GENEL KURUL KONUŞMASI
Konu: Kişisel Verilerin Korunması Kanunu Tasarısı münasebetiyle
Yasama Yılı:1
Birleşim:41
Tarih:18.02.2016

KAMİL AYDIN (Erzurum) - Sayın Başkan, değerli milletvekilleri; hepinizi saygıyla selamlıyorum.

Efendim, kişilerin korunamadığı Ankara'nın merkezinde, kişisel verilerin korunmasıyla ilgili bir maddeyi konuşmak ironik bir durum. Dolayısıyla ben dün ve bugün yaşananlar bağlamında bir iki şey söylemek istiyorum.

Değerli milletvekilleri, bizler bu çatı altında bir taraftan milletvekiliyiz ama asıl unutmamamız gereken özelliklerimiz, kimliklerimiz, bizler birer anneyiz, bizler birer babayız, bizler birer evladız, bizler birer aile bireyiyiz ve bizler Türkiye Cumhuriyeti vatandaşıyız. Dolayısıyla bu saydığım, tanımlanan kategorilerden hangisine koyarsanız koyun, bugün 36-37 şehidimiz var ve inanın, bu sıfatların hangisiyle yaralıların olduğu hastanelere giderseniz gidin, mutlaka bir yeriniz sızlayacak, vicdanınız rahatsız olacak ve ağlayacaksınız çünkü bugün o hastane önlerinde, o acillerde, o ameliyathane önlerinde, o adli tıp koridorlarında anne olmak da zor, baba olmak da zor, evlat olmak da zor, Türkiye Cumhuriyeti vatandaşı olmak da orada zor.

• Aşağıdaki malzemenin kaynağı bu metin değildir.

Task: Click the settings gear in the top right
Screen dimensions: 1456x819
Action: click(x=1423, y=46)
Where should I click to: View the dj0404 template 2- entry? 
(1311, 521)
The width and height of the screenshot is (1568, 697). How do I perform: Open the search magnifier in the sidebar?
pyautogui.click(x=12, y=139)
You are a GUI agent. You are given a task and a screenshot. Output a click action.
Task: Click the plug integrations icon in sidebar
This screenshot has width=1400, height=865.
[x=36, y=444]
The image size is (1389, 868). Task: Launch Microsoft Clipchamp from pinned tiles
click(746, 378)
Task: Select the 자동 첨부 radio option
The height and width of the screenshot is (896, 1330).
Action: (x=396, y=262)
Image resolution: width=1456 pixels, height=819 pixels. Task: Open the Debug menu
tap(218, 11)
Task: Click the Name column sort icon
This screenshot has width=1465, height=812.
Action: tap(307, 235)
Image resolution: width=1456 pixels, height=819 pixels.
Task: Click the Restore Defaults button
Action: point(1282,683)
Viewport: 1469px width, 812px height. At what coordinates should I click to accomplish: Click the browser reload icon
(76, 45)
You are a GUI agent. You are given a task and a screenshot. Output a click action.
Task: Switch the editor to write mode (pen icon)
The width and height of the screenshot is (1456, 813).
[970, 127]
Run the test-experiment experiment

Şimdi, dolayısıyla, bu terör ve bu teröre yandaşlık edenler, uzantıları ne olursa olsun, adını çok rahat telaffuz ediyoruz biz, bizim bir çekincemiz yok. Dün "terörist" dediğimize bugün "Belki olabilir, aslında değil ama..." gibi sığınmalarımız söz konusu değil. PKK başta olmak üzere PYD'si, YPG'si, YPJ'si, IŞİD'i, El Nusra'sı, kimse; bütün bu terörist grupları lanetliyoruz ama bu lanetimiz sadece onlara değil. Habur'da başlayan bu teröristlerin ellerini kollarını sallayarak geçmelerine müsaade edenleri, daha sonra sınırlarımızı kevgire çevirenleri, Suriye üzerinden gelenlerin hiçbir kimlik, hiçbir güvenlik soruşturması yapmadan buraya geçişlerini sağlayanları da lanetliyoruz.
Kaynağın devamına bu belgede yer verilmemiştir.